Five Women successfully illustrates the breadth and complexity of sexual harassment and power dynamics in the workplace. Often in the reportage of these stories, the nuances and subtleties of power that permeate the workplace are minimised or dismissed. However, it is these exact subtleties that make working life difficult for women on a daily basis. For example, one of the women asked Hazen for a pay rise, but was denied. Hazen instead asked personal questions about her financial situation and offered to pay her rent. Although on the surface this may not come under the umbrella of what we consider “inappropriate”, the individual recognised that this was Hazen’s play at power over her personal life.

What makes this podcast so refreshing is the nature in which it individualises the experiences of these women. In doing so, it subverts the traditional narrative of victimhood and shows that there is no “right” way to be a victim. These women all had widely varied responses and reflections in regards to Hazen’s behaviour, and the podcast is successful in rendering all of these as valid. It should be recognised that this episode was produced entirely by women and focused solely on female stories. This is a testament to the value and importance of  women telling their own stories, and amplifying those of others.

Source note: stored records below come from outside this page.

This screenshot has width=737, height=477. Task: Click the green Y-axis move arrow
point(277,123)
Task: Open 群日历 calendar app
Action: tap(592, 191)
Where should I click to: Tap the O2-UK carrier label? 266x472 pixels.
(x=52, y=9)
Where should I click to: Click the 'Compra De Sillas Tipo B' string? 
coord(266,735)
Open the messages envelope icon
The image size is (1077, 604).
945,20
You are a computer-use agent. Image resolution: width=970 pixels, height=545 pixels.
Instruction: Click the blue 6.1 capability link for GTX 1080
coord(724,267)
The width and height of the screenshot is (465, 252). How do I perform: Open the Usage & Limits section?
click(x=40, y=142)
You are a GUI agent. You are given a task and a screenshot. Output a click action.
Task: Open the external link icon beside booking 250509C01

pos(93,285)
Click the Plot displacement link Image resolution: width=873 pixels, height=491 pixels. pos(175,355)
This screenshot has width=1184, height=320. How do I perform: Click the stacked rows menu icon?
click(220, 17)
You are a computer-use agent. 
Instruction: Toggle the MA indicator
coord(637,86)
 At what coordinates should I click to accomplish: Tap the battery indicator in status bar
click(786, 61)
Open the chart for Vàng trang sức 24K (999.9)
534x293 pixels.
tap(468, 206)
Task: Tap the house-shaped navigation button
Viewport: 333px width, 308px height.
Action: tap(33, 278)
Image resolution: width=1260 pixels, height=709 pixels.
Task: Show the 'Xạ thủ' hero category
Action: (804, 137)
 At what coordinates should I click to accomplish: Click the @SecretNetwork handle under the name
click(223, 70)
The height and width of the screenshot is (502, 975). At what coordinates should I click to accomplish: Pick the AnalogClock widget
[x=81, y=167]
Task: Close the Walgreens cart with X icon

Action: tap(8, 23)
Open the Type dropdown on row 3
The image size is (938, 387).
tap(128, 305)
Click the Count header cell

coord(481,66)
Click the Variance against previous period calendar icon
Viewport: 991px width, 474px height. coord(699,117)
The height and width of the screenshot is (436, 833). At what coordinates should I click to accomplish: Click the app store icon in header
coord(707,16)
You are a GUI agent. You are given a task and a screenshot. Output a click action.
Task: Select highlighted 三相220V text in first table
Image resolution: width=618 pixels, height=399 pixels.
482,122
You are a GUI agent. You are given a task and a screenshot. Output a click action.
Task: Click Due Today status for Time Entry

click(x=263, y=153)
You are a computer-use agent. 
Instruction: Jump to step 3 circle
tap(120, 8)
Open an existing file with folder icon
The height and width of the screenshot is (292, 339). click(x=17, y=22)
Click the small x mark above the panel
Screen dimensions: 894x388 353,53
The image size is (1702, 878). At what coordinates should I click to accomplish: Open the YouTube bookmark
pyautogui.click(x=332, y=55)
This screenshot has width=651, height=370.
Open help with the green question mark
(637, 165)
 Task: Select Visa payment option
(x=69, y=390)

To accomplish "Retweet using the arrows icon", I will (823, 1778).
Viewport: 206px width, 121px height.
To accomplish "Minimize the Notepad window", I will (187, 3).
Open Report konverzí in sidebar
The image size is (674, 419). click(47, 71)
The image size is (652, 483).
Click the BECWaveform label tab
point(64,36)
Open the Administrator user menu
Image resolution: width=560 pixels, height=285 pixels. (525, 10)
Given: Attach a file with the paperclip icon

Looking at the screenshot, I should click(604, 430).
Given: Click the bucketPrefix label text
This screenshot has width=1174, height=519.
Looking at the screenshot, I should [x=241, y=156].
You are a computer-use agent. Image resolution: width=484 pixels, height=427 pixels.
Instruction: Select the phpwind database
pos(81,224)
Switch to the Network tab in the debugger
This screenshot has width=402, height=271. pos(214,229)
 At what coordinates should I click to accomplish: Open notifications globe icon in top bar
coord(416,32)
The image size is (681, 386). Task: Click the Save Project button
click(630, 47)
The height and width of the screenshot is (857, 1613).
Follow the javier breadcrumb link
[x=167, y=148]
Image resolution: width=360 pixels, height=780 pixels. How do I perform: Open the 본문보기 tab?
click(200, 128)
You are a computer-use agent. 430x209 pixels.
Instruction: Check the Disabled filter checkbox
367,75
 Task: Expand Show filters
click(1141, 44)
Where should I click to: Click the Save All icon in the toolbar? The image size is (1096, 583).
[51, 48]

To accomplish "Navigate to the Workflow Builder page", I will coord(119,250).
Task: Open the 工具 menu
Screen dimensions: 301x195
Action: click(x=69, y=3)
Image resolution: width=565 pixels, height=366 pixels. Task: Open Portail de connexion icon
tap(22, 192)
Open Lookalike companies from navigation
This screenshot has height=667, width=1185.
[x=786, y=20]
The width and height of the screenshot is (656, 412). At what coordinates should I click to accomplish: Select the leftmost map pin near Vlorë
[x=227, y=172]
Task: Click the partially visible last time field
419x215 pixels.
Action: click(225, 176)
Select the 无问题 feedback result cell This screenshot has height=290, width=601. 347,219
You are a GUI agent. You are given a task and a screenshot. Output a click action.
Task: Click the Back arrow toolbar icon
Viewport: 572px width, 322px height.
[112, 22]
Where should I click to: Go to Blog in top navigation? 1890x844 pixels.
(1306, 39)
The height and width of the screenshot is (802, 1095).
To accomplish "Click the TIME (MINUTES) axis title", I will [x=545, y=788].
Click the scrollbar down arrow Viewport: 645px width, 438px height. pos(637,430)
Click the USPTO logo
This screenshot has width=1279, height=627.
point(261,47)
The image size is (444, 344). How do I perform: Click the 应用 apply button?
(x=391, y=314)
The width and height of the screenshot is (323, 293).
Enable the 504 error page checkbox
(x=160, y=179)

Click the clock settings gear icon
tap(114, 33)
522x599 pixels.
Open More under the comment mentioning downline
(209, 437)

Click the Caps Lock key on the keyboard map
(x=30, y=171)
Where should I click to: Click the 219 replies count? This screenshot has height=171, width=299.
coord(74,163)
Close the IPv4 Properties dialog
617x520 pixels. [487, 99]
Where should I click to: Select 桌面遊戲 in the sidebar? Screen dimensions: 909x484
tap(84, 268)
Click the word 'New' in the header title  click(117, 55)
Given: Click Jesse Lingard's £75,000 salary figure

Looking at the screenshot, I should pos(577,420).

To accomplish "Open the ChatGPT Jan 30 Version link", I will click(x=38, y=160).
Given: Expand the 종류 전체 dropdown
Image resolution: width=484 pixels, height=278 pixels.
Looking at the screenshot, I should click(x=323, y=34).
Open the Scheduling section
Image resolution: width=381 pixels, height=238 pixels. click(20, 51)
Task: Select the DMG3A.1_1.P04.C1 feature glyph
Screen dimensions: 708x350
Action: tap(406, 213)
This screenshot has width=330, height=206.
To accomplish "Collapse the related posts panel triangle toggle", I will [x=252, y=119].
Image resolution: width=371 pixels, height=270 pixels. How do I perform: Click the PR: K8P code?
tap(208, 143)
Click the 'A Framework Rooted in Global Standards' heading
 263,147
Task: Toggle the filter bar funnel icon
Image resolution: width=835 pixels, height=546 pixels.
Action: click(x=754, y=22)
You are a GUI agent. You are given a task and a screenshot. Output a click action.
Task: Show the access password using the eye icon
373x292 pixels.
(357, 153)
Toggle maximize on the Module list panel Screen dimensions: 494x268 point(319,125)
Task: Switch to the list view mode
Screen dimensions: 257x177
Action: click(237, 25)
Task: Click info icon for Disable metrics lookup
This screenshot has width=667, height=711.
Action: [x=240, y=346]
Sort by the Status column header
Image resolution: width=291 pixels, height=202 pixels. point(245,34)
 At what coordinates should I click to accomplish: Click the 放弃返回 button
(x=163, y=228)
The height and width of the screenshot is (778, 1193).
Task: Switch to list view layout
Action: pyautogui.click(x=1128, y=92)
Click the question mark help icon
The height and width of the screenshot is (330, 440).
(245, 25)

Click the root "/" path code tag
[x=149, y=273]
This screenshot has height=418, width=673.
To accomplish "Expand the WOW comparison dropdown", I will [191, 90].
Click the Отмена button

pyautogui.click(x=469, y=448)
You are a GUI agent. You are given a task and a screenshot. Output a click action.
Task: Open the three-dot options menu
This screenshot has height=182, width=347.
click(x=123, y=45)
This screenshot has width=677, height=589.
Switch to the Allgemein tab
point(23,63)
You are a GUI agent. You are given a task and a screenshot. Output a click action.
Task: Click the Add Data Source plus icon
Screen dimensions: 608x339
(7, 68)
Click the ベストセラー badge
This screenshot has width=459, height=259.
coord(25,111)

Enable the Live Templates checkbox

The beauty of podcasting as a medium is its ability to eternalise the voices of these women in a way that written work is often unable to. These voices are not metaphorical, they are the actual voices of women telling their stories in their own words. This gives their stories a tangibility, rendering it impossible to dismiss the recollections as empty commentary.

Ultimately Five Women is well worth your time. It speaks to the multitude of experiences women face both in and out of the workplace. These voices should not go unheard.